O mestre de cerimônias foi o jornalista e escritor Leonardo Bruno, que começou sua apresentação destacando a alegria de estar de volta com a festa de premiação, já que a de 2020 havia sido cancelada ainda no começo da pandemia (os vencedores receberam os troféus em seus endereços). Por essa razão, a premiação teve um sabor todo especial, tanto para os premiados como para o público.

Entre os troféus especiais, como o recebido por Haroldo Costa e Maria Augusta, por terem feito parte da história do prêmio, causaram emoção os entregues aos familiares de Argeu Affonso, criador do Estandarte, Aloy Jupiara, que foi coordenador, e Amilton José Gonçalves, que trabalhou no GLOBO por mais de 40 anos. Os três morreram durante a pandemia. Outras pessoas ligadas ao samba que também partiram nesse período tiveram seus nomes e fotografias exibidos nos telões, entre elas Monarco, Nelson Sargento, Tantinho da Mangueira, Djalma Sabiá, Elza Soares e Laíla. Alguns premiados, como o passista Carlinhos Salgueiro, da escola que lhe deu o nome artístico, dedicaram o prêmio às pessoas que perderam parentes.

O presidente de honra da Mangueira, Hélio Turco, levou para casa o troféu especial 50 anos de Estandarte de Ouro. Compositor com mais sambas vitoriosos na verde e rosa — ele calcula 17—, ele ficou lisonjeado com a homenagem.

—Agradeço essa lembrança depois de tantos anos de samba. É com muita gratidão e um aperto no coração, mas de alegria, que recebo essa homenagem — disse.

Enquanto a ala das baianas da Imperatriz se consagrava como maior vencedora da categoria, com o décimo troféu, a jovem Wic Tavares, que estreou este ano no microfone da Unidos da Tijuca, ao lado do pai Wantuir, exibia orgulhosa o seu primeiro Estandarte de Ouro, na categoria revelação. Duas agremiações da Série Ouro, antigo Acesso, também foram premiadas: Império Serrano (Melhor Escola) e Inocentes de Belford Roxo (Melhor Samba Enredo).

O diretor-geral de mídia impressa e rádio do Grupo Globo, Frederic Kachar, destacou que foi uma feliz coincidência os 50 anos do Estandarte de Ouro estarem sendo comemorados no carnaval da retomada. Disse ainda que o fato de a Grande Rio ter recebido o troféu de Melhor Escola e sido campeã da Sapucaí é uma boa chancela para a premiação.

— O Estandarte a cada ano se supera e nesse ano foi de uma precisão incrível. A (escola) campeã acabou coincidindo com a campeã do carnaval oficial, o que é muito bom. De uma maneira geral nossos jurados, que são especialistas máximos, e os do carnaval concordaram que a Grande Rio merecia ser a grande campeã.

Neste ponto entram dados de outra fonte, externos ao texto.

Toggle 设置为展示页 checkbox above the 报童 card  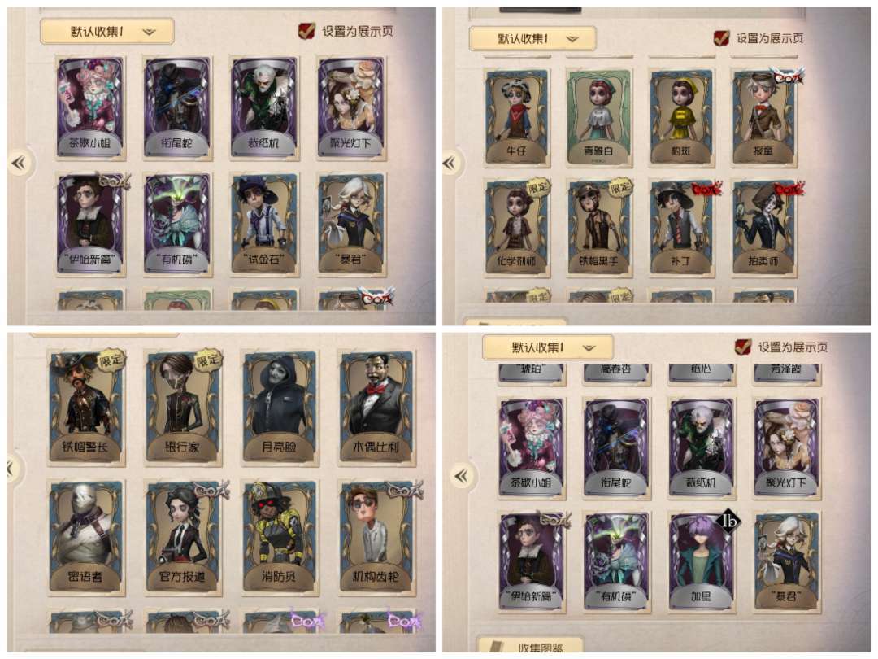(x=721, y=38)
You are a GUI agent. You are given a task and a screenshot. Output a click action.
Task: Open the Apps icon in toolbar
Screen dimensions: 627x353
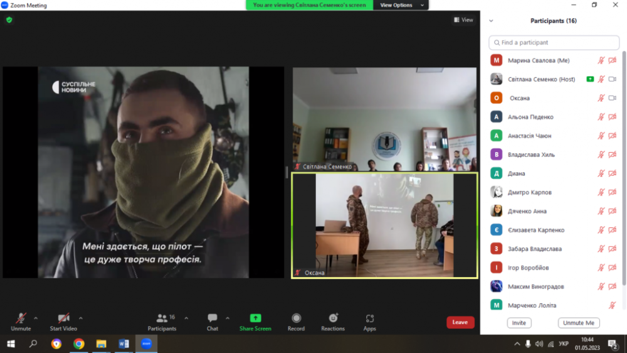point(369,318)
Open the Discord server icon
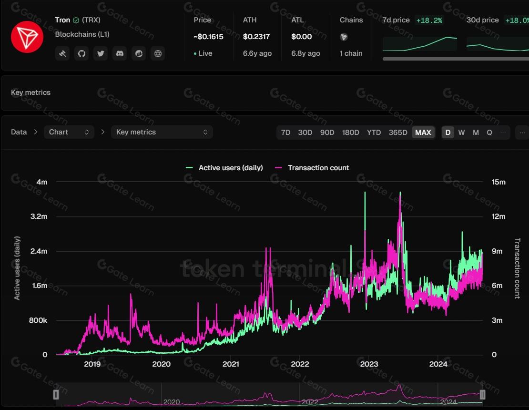Viewport: 529px width, 410px height. (120, 53)
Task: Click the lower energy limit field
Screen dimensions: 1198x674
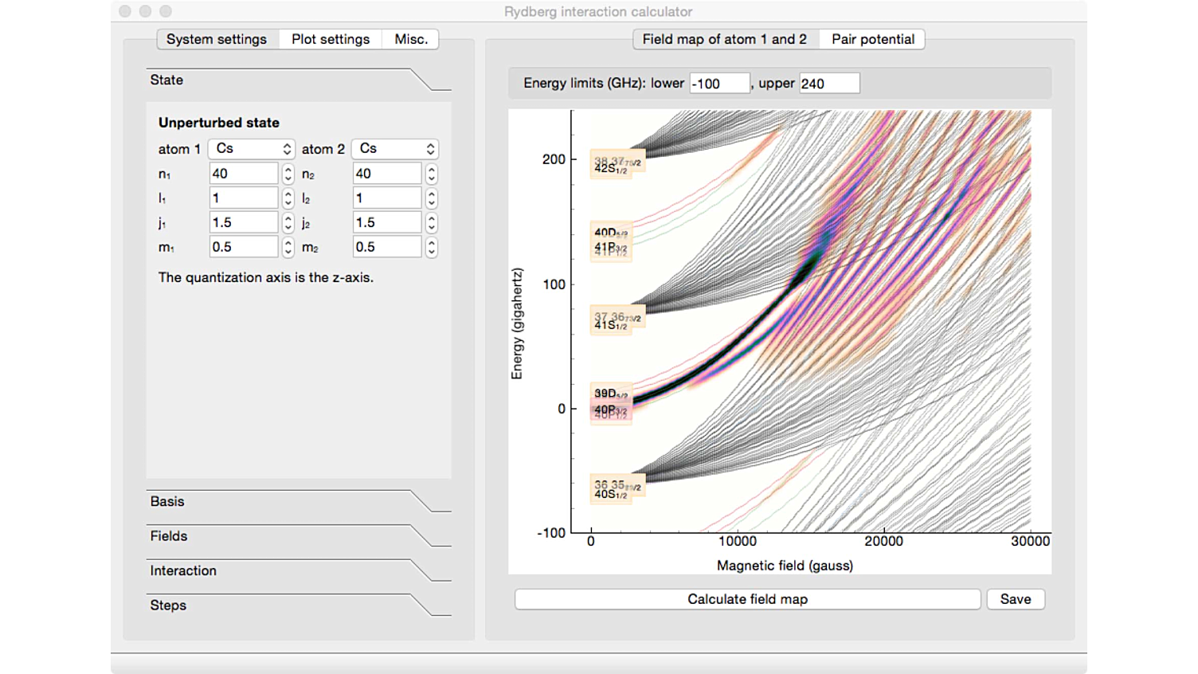Action: point(718,84)
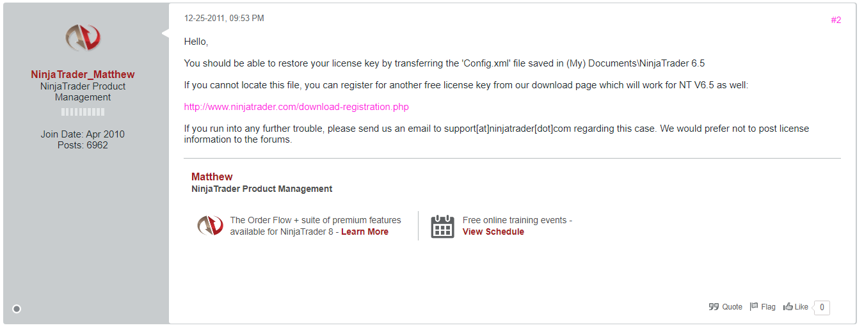Screen dimensions: 864x330
Task: Click the NinjaTrader logo in the signature
Action: [210, 226]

O diretor de Redação e editor Responsável do GLOBO, Alan Gripp, e o diretor de Redação do Extra, Humberto Tziolas,  entregaram o troféu de Melhor Escola à Grande Rio.  Eles enfatizaram a felicidade pelo retorno da premiação durante a celebração dos 50 anos do Estandarte, num desfile tão especial como o deste ano e num momento de retomada do carnaval carioca.